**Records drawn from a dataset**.
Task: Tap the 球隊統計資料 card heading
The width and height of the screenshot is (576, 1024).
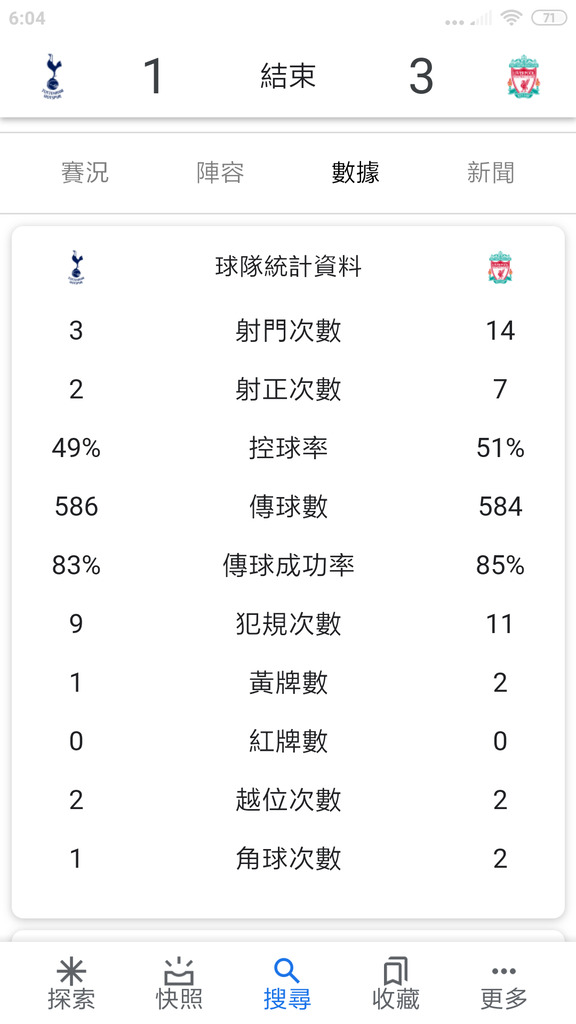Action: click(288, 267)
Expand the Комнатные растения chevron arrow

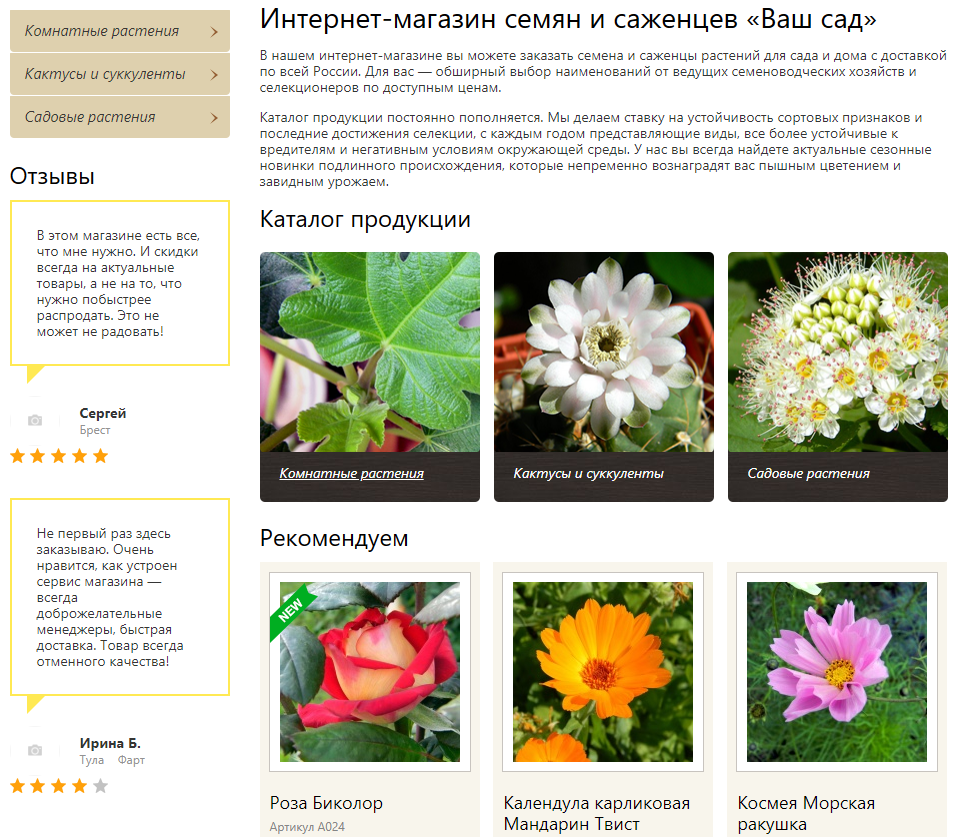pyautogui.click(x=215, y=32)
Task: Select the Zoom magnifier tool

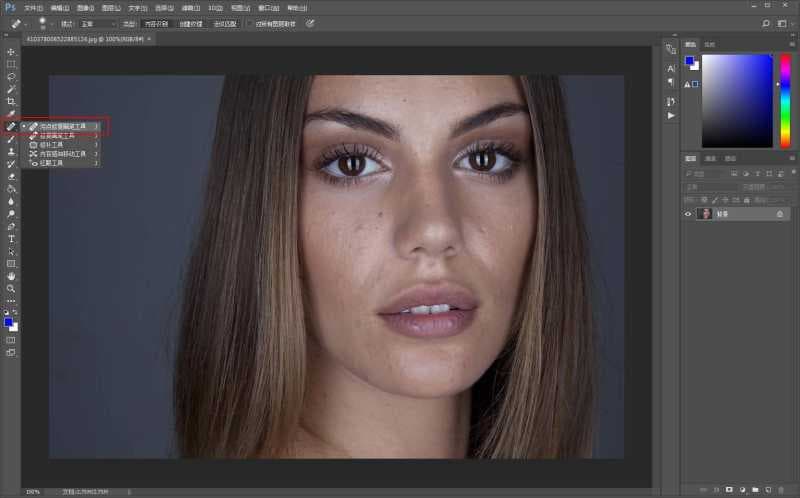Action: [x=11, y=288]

* * *

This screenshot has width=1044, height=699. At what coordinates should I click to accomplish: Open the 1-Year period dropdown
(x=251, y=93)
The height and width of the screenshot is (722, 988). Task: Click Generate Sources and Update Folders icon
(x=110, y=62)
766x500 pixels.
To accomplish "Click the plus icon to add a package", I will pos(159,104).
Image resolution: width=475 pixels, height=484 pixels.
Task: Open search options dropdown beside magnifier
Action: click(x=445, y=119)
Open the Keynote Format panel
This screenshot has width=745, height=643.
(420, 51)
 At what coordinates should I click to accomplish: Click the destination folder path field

--

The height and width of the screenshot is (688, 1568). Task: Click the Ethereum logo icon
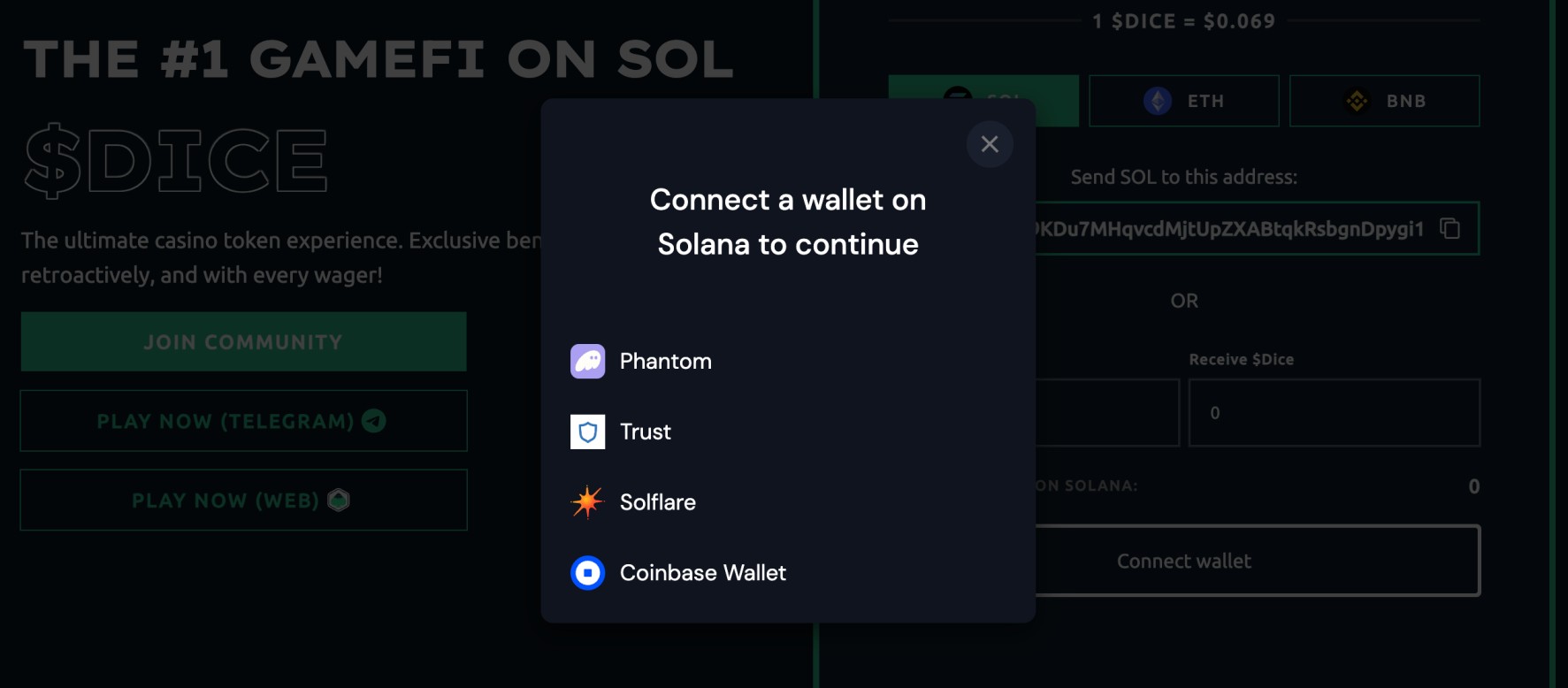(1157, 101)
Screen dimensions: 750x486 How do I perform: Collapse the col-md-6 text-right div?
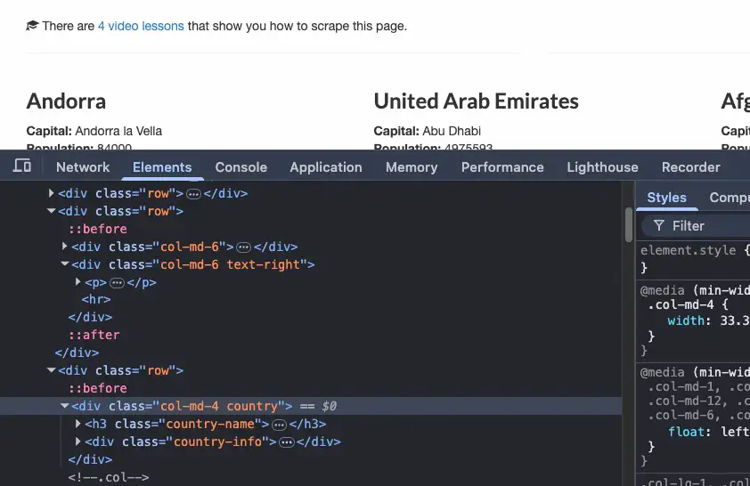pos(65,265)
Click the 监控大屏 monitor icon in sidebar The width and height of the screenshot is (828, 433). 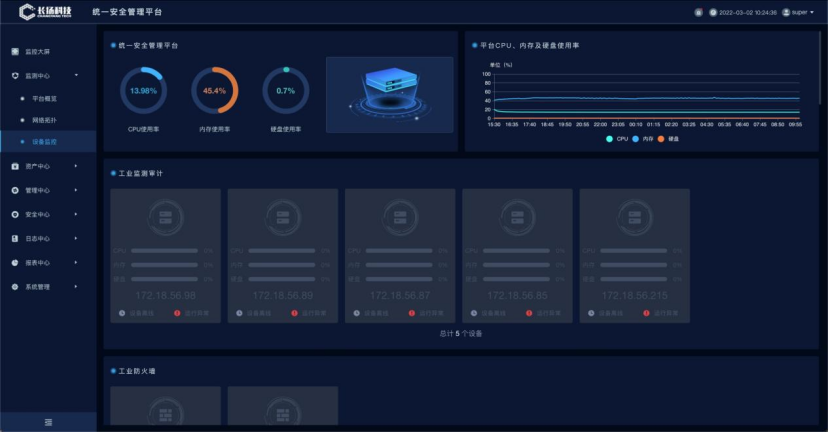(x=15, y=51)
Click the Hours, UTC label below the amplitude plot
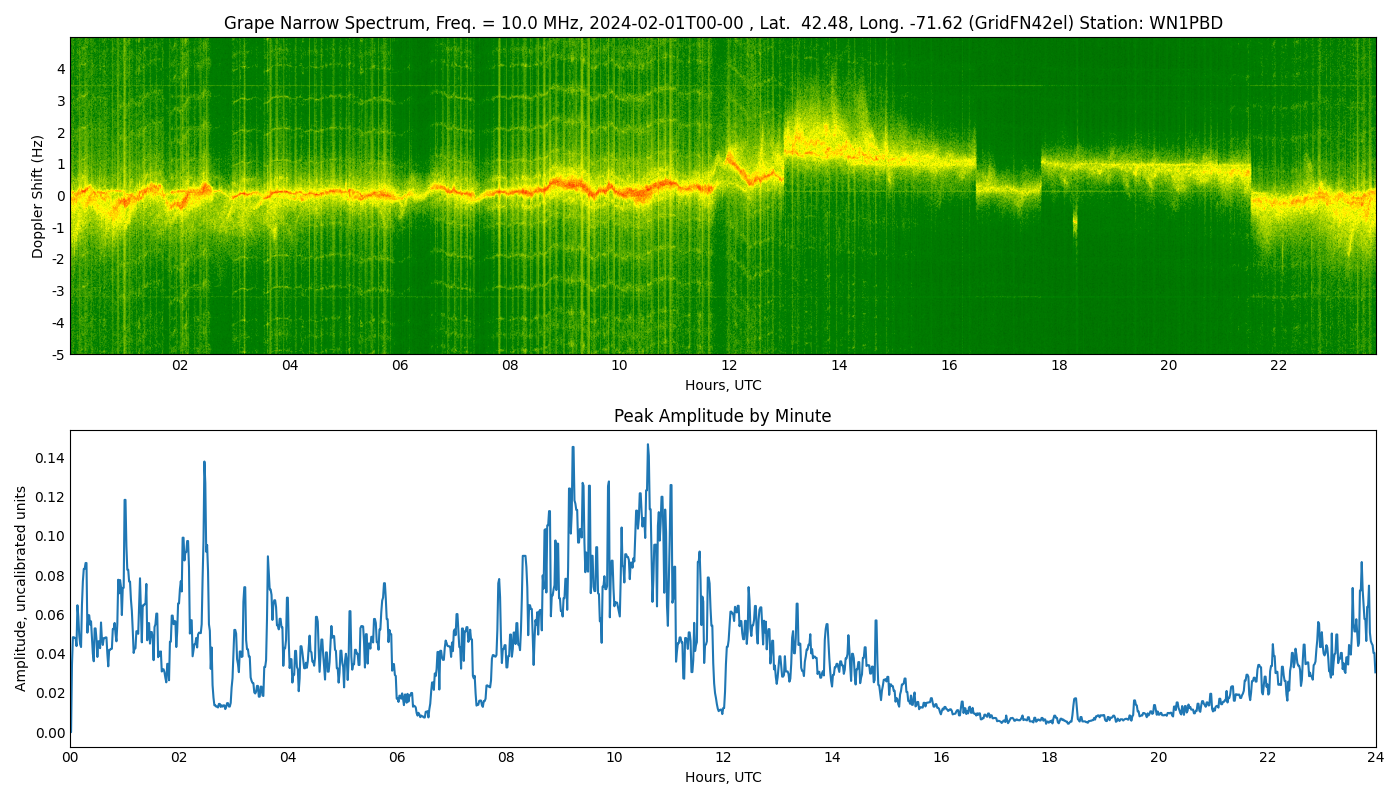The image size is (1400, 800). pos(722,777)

**Required work**. Beginning at the line above with "This screenshot has width=1044, height=699." and finishing at the line with "766x500 pixels.", return each line exactly and return nothing else.

**Solved exercise**.
This screenshot has width=1044, height=699. At what coordinates should I click to accomplish: Open the 1-Year period dropdown
(x=251, y=93)
The height and width of the screenshot is (722, 988). Task: Click Generate Sources and Update Folders icon
(x=110, y=62)
766x500 pixels.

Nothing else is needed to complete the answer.